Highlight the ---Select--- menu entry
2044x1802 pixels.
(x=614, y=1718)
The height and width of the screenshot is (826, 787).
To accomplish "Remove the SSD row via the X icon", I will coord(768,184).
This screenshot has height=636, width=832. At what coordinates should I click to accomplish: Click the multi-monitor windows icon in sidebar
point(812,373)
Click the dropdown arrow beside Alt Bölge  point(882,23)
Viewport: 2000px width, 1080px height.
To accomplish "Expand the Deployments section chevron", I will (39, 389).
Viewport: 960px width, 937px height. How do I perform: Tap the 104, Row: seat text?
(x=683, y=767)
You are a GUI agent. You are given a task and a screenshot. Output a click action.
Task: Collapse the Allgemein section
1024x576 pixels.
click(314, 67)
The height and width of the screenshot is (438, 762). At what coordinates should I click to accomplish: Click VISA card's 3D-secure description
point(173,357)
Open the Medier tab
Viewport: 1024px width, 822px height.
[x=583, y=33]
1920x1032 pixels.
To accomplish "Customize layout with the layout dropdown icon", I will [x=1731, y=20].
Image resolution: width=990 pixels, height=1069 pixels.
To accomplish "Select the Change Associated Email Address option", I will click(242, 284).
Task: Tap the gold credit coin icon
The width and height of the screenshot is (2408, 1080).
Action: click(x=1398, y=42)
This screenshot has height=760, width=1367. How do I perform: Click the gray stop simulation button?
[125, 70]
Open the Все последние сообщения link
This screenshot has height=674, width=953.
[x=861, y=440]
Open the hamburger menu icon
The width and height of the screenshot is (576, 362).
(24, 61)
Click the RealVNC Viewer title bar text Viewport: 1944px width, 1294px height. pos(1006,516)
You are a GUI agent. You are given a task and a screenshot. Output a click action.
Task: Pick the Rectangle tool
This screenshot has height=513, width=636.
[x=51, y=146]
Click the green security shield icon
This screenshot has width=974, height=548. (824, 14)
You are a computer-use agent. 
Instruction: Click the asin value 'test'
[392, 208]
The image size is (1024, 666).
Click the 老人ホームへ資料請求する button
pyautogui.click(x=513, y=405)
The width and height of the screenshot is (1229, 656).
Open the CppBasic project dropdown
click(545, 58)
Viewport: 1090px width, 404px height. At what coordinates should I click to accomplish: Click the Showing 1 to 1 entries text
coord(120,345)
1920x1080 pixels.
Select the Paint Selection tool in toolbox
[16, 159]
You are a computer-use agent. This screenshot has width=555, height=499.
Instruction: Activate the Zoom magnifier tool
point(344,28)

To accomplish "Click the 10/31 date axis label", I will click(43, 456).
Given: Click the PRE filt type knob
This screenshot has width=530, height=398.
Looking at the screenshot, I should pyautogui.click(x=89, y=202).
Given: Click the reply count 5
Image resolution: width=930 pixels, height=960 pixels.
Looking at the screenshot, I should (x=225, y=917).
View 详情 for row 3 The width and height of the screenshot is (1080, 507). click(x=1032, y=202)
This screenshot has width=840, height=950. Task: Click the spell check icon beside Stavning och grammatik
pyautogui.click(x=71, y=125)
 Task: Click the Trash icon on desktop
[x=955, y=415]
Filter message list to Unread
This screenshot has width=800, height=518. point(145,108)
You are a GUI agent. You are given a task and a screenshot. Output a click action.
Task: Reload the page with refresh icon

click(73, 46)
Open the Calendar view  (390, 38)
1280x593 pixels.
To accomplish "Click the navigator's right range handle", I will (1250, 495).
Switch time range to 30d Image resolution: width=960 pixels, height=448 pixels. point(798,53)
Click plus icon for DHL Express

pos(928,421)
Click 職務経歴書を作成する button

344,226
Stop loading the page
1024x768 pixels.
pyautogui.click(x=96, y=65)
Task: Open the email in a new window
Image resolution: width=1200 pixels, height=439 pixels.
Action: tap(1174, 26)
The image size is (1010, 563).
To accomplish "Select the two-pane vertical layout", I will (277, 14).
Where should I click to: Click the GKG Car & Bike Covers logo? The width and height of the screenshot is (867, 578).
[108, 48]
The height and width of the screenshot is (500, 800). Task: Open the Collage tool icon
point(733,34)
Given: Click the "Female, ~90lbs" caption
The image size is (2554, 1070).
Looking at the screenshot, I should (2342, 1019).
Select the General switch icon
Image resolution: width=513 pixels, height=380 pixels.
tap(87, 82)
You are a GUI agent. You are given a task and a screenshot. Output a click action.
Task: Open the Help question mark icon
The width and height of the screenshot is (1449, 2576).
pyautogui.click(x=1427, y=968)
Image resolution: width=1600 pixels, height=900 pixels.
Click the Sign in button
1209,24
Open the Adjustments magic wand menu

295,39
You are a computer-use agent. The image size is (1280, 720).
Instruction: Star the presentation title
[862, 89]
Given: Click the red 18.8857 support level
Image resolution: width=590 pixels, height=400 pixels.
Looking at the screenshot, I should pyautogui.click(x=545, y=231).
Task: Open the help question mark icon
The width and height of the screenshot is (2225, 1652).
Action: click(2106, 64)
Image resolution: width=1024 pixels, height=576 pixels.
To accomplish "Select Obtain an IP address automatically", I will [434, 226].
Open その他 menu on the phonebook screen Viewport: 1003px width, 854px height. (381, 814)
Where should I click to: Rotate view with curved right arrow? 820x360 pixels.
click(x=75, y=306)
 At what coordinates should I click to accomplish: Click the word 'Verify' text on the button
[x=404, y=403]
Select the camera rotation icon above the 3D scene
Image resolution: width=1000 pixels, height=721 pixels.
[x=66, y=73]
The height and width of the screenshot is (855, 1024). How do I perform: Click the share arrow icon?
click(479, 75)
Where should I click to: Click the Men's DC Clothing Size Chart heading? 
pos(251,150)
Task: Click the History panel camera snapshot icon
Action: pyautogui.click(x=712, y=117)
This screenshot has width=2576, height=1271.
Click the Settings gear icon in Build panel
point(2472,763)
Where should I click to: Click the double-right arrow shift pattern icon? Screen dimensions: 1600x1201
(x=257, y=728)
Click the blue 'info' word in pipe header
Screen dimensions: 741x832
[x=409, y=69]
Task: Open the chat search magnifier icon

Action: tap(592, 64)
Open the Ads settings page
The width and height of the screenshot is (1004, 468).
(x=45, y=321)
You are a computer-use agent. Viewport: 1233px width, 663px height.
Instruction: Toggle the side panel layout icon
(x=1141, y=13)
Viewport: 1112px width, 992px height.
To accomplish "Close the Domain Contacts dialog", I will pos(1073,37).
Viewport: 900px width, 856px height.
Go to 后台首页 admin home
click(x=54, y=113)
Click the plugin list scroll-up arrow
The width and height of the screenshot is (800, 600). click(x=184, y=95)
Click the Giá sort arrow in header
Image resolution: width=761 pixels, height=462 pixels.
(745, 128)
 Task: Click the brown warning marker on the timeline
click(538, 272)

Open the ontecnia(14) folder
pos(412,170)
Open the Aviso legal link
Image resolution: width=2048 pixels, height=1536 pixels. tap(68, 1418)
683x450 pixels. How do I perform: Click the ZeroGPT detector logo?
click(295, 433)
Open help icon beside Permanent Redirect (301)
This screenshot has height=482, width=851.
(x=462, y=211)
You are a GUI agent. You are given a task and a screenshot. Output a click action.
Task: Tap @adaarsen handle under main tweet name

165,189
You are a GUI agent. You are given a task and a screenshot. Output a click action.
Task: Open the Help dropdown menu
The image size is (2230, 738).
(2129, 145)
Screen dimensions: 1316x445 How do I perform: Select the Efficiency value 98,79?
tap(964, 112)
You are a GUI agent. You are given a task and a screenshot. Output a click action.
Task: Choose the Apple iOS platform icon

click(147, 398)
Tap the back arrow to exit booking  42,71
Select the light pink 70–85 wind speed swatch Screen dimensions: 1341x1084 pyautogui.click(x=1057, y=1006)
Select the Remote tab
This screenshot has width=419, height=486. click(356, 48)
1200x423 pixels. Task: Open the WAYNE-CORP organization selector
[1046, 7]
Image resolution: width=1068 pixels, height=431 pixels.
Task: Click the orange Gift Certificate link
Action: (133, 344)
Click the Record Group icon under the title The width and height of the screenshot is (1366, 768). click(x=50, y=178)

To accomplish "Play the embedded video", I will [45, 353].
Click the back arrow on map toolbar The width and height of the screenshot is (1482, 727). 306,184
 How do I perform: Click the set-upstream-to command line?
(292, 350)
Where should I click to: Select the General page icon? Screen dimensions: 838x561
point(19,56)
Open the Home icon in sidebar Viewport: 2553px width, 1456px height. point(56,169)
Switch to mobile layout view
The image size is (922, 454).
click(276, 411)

---

OBJECTIVE — Count the lines of the records above that contain the string "page", and give only the number.

EXERCISE ANSWER — 4